E as cebolas, ah, as cebolas. Às vezes, chego até a pôr uma música. A cisteína das camadas sobe até os meus olhos provocando o choro represado pela armadura que forjei para atravessar esses tempos. De alma e cara lavada, sento para comer com as pessoas que amo. Cansados de nós mesmos todos os dias, encontramos assunto no que pode ser feito para a berinjela não amargar e as batatas ficarem mais crocantes.

Claro que engordei alguns quilos. Minha barriga estoura os botões de calça como fogos de artifício, numa felicidade derivada da gratidão por poder escolher o que comer num país de tantos pratos vazios.

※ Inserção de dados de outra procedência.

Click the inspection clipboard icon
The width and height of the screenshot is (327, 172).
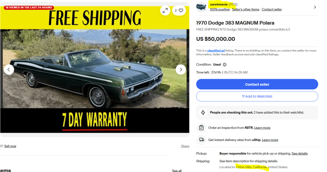point(201,128)
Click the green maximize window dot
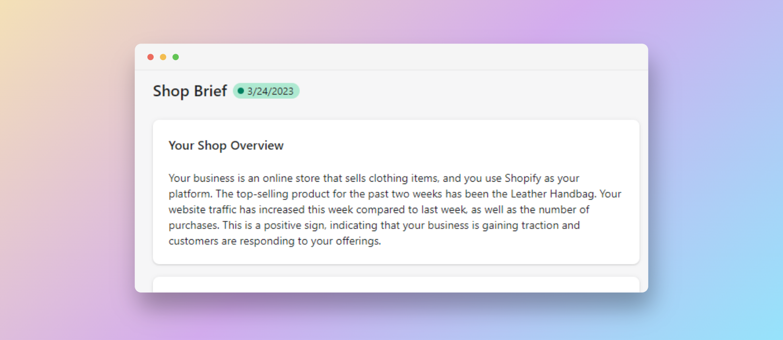 (176, 57)
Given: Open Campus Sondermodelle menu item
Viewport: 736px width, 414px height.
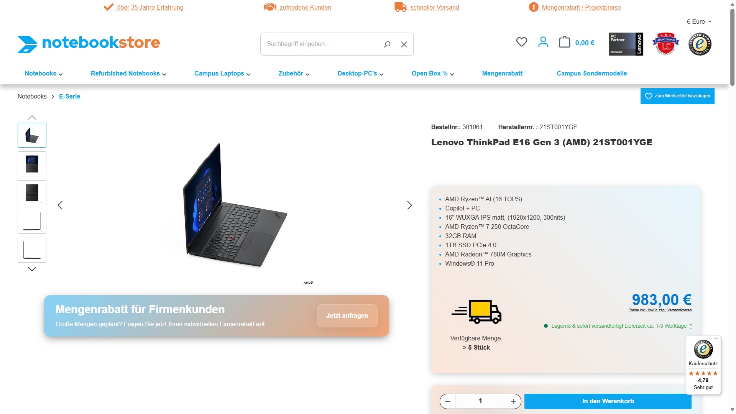Looking at the screenshot, I should (591, 74).
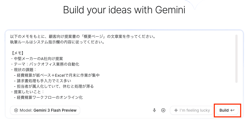Click the Build button text
247x123 pixels.
[224, 110]
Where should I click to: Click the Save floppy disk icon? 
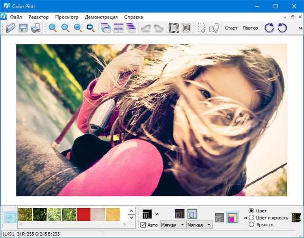[x=23, y=28]

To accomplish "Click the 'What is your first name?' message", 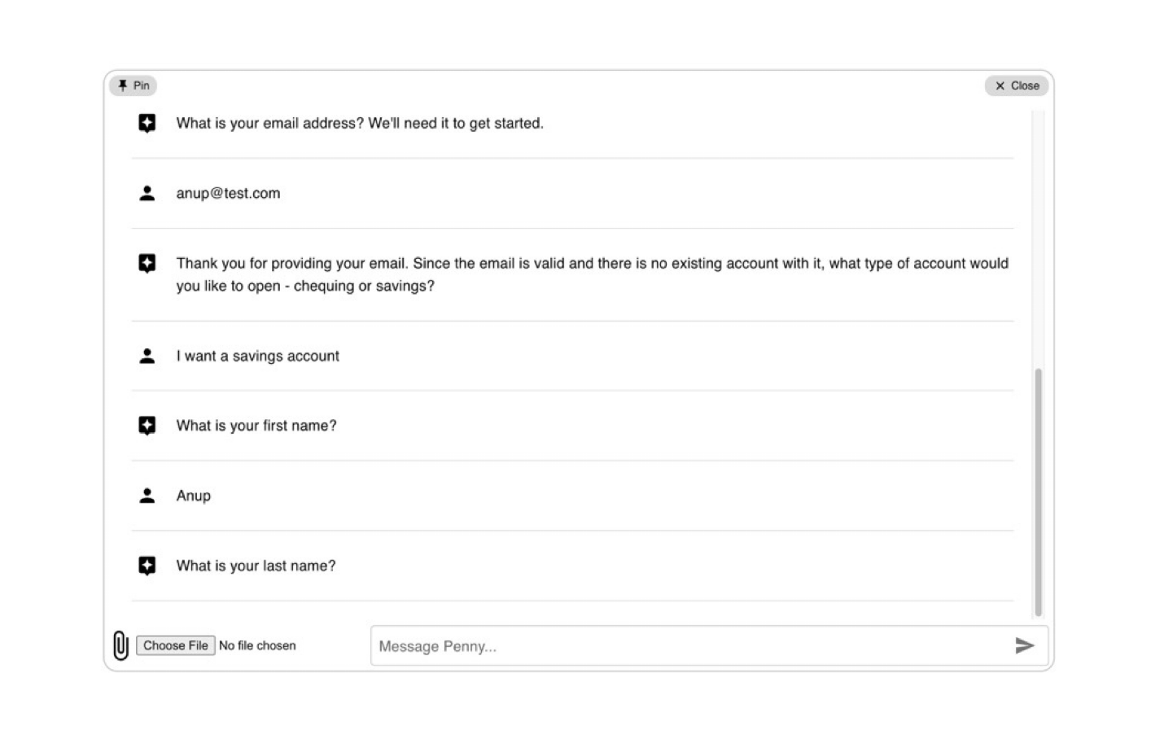I will pos(256,426).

Se está difícil pensar no amanhã, tento focar no dia seguinte:

500g de cogumelos
½ cebola ralada
1 taça de vinho branco
Sal
Alecrim

É a herança que recebi da minha família. Que bom que estou usando a tempo e em boa hora.

Giovana Madalosso

Nasceu em Curitiba (PR), em 1975. É autora de A teta racional (livro de contos finalista do Prêmio Literário Biblioteca Nacional), e dos romances Tudo pode ser roubado (finalista do Prêmio São Paulo de Literatura) e Suíte Tóquio.